In
der Union scheint es ja üblich, ausgediente oder abgehalfterte
Granden vorübergehend als "soziales Gewissen" zu
beschäftigen. Der Ex-Arbeitsminister unter dem dicken Kanzler,
Norbert Blüm, gehört auch in diese Kategorie. "Die
Rente ist sicher..." hallte Nobby's Schlachtruf seinerzeit
durchs Land, als CDU/FDP wenig später den "demographischen"
Faktor einführten. Kurz darauf schaffte die Schröder-Regierung
den zwar wieder ab, ersetzte ihn in der Folge aber durch andere
sozialpolitische Grausamkeiten. So oder so wurde die Axt an das
Rentenversprechen gelegt - von deutlich über 60% des letzten
Einkommens fiel die Rentenhöhe auf inzwischen unter 50% des
letzten Einkommens - allein die Beamten stehen mit noch 71% nach
vormals 75% etwas besser da. Und von eben diesen nicht einmal mehr
50% erfolgen dann noch eine Reihe Abzüge, von denen zur aktiven
Zeit der betroffenen Menschen nicht einmal entfernt die Rede war.

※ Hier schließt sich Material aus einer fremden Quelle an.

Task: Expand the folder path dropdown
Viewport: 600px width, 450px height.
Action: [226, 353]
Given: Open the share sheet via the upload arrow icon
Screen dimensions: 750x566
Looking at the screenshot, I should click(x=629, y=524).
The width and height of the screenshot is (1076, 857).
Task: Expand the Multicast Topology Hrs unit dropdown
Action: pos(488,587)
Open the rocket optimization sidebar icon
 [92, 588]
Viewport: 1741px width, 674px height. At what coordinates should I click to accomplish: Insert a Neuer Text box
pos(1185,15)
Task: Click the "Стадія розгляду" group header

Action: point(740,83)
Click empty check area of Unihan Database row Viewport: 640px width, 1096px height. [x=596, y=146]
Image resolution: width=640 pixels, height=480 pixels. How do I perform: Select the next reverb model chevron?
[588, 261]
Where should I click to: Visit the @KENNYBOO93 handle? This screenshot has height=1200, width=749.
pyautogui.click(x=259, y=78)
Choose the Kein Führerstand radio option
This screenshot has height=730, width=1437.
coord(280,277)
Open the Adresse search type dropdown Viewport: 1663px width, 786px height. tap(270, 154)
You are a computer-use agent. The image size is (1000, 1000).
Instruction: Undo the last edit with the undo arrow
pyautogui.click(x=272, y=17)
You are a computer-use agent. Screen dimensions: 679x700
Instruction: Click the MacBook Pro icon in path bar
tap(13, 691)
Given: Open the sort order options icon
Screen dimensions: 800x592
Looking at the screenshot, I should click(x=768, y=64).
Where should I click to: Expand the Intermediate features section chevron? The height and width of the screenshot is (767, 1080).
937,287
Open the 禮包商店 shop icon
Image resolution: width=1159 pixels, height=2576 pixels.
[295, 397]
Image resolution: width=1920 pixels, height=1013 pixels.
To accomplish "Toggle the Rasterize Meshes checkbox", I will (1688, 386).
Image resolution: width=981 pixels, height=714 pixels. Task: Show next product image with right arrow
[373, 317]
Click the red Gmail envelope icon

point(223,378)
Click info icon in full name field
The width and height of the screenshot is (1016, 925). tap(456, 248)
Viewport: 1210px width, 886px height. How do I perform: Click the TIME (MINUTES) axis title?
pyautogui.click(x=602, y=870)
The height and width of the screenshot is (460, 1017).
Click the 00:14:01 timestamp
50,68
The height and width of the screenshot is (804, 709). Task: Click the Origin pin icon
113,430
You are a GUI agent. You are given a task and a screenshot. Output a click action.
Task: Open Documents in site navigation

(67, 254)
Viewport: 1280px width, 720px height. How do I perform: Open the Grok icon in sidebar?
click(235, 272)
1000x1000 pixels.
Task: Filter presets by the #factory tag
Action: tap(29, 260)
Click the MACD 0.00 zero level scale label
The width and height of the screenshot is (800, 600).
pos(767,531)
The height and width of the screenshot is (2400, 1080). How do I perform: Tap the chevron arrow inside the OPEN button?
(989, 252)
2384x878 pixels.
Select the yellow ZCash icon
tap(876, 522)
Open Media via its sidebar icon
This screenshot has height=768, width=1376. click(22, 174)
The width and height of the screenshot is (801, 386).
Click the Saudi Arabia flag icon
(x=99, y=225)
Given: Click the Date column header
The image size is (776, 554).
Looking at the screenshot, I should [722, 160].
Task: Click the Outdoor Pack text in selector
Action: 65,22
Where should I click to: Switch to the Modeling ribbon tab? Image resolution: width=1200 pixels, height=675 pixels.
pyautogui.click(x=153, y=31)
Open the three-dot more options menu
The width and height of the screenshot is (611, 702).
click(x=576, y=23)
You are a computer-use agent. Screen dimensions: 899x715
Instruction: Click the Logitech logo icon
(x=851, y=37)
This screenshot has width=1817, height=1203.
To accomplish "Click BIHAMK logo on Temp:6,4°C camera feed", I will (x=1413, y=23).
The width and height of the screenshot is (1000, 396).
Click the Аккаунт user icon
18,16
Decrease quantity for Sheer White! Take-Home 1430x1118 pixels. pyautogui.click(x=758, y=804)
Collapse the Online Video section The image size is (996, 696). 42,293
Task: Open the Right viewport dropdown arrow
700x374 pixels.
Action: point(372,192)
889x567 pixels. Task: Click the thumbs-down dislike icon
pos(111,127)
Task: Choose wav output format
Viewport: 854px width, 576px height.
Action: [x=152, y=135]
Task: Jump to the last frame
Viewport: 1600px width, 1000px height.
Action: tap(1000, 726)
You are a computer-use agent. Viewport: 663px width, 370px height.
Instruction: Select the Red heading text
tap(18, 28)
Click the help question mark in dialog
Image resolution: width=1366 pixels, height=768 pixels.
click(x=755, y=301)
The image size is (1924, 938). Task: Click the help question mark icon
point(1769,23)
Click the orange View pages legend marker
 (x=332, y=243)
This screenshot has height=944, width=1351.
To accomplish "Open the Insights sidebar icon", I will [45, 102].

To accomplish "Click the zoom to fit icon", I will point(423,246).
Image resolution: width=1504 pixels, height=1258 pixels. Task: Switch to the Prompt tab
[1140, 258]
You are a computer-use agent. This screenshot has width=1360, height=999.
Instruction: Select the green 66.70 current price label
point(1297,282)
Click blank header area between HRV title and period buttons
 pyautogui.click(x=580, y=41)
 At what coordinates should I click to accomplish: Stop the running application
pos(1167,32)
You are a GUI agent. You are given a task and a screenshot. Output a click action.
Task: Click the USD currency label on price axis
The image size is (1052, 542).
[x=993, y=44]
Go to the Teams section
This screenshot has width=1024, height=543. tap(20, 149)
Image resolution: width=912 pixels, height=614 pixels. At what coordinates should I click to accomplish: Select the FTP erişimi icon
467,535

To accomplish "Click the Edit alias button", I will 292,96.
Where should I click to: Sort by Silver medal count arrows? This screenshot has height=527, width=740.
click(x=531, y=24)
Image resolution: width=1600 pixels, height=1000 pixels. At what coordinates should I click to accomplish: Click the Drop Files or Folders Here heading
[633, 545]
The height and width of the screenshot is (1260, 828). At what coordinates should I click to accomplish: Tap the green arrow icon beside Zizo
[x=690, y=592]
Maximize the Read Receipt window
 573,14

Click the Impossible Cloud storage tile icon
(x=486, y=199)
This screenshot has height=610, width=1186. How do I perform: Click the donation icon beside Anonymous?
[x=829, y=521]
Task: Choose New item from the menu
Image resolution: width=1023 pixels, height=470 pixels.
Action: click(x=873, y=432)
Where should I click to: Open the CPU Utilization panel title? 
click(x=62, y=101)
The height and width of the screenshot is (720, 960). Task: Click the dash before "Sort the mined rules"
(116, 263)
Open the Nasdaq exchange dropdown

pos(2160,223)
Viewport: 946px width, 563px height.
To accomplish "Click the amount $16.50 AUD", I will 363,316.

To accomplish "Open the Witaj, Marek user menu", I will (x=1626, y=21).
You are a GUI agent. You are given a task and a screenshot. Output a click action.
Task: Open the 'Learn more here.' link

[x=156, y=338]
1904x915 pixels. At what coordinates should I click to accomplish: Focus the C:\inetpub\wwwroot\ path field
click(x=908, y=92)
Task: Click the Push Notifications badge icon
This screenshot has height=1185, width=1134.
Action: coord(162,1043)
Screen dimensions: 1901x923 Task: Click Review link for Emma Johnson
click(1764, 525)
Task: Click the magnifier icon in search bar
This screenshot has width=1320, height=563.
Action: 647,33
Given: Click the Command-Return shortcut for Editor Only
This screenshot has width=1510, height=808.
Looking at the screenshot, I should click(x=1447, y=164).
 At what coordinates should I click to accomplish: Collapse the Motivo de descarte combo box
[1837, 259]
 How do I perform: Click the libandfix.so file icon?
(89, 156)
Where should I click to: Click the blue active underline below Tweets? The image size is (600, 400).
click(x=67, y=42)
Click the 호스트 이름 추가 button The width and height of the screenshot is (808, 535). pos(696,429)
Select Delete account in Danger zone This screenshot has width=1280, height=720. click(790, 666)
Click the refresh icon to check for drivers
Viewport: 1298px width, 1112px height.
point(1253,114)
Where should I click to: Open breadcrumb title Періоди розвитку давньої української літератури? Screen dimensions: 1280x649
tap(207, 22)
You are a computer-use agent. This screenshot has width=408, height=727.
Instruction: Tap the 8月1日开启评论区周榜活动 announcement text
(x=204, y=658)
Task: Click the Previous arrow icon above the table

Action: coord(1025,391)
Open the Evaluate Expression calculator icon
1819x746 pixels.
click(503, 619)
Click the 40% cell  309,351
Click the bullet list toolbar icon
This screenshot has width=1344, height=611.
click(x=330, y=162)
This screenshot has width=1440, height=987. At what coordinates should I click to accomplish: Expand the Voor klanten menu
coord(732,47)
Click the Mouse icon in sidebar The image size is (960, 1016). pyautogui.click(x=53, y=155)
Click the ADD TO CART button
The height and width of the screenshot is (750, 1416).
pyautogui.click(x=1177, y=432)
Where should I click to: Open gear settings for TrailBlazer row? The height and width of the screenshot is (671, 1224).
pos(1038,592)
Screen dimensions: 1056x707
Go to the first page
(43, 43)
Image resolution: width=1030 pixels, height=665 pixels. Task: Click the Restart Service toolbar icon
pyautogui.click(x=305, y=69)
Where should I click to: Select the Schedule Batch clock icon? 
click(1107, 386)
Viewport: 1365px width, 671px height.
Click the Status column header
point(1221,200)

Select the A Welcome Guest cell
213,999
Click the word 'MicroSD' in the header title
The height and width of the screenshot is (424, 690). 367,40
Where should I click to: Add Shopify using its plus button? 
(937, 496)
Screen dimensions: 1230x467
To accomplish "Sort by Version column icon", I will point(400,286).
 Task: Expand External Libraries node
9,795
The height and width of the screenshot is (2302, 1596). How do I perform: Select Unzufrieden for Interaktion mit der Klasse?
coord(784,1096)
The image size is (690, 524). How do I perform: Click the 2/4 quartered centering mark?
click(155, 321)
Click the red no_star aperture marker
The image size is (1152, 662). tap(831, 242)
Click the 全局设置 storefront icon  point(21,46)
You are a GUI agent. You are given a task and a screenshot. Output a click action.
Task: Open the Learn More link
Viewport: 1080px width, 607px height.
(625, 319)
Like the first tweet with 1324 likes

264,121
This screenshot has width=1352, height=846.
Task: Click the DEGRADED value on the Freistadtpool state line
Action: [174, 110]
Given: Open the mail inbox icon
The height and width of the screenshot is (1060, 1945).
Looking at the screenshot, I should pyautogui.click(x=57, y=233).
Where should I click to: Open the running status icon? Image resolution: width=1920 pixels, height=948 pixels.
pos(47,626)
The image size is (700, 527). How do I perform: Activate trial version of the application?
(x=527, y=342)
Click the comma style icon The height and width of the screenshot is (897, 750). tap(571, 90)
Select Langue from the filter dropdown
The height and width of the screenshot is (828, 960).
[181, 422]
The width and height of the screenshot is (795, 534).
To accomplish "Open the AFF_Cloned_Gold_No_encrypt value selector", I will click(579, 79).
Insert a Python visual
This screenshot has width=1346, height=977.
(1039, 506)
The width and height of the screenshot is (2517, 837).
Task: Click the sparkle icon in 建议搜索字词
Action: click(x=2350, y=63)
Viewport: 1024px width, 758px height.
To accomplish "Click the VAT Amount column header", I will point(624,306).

Nobby indes - seines Mininsterpostens verlustig gegangen - tingelt
seitdem als "Rentenexperte" durch Land und Medien und
vertritt dort irgendeine Position - und das durchaus engagiert. Doch
bloß - welche? Wer sich hiervon einen näheren Eindruck
verschaffen will, wird bei diesem aus seiner Feder stammenden Artikel auf ZEIT-online fündig.
Zunächst
einmal wissen Rentner inzwischen längst, wie sicher ihren Renten
wirklich sind. Das einzige was da sicher scheint, ist, dass ein
Rentner nur von dem leben kann, was ihm nach diversen und munter
weiter wachsenden Abzügen von seiner ehedem mal abgabenfreien
Rente übrig bleibt. Ferner ist für die Mehrzahl der Rentner
inzwischen genau so sicher, dass sie vom Verbleibenden kaum noch und
nicht wenige gar nicht mehr leben können. In dieses Szenario
hinein nun rechnet Nobby mit dem Vorschlag des Parteikollegen und
thüringischen Ministerpräsidenten Dieter Althaus in Punkto
"Bürgergeld" ab.
Nicht,
dass es nicht nötig wäre, sich durchaus kritisch mit dem
Althaus-Vorschlag zu befassen, und bei manchem dieser Art ist Nobby
sicher zuzustimmen - darüberhinaus aber ist interessant, welche
Argumente Nobby wie ins Feld führt. Denn hinter dieser Analyse
wird dann auch sichtbar, wie es zu so manch Absurden in diesem Land
kommen konnte - und wer kräftige Beiträge dazu lieferte.
Fangen
wir mit dem Ende seines Beitrags an. Hier outet Nobby sich als
Anhänger der Theorien von Adam Smith - sie wissen schon: Jene
"unsichtbare Hand des Marktes" die alles schon von selbst
zum Besten regelt, wenn man nur dem Egoismus der Invidiuen
ungehemmten Lauf lässt. Nette Angelegenheit mit nur einem Haken
- Smith's Theorie funktioniert nur mit freien unabhängigen
Marktteilnehmern und ignoriert jeglichen Einfluss von Macht. Wer
Macht - also Einfluss auf die Gestaltung - hat, gestaltet die
Verhältnisse eben nach seinem Eigennutz und diejenigen, die
solche Macht nicht haben, schauen in die leere Röhre...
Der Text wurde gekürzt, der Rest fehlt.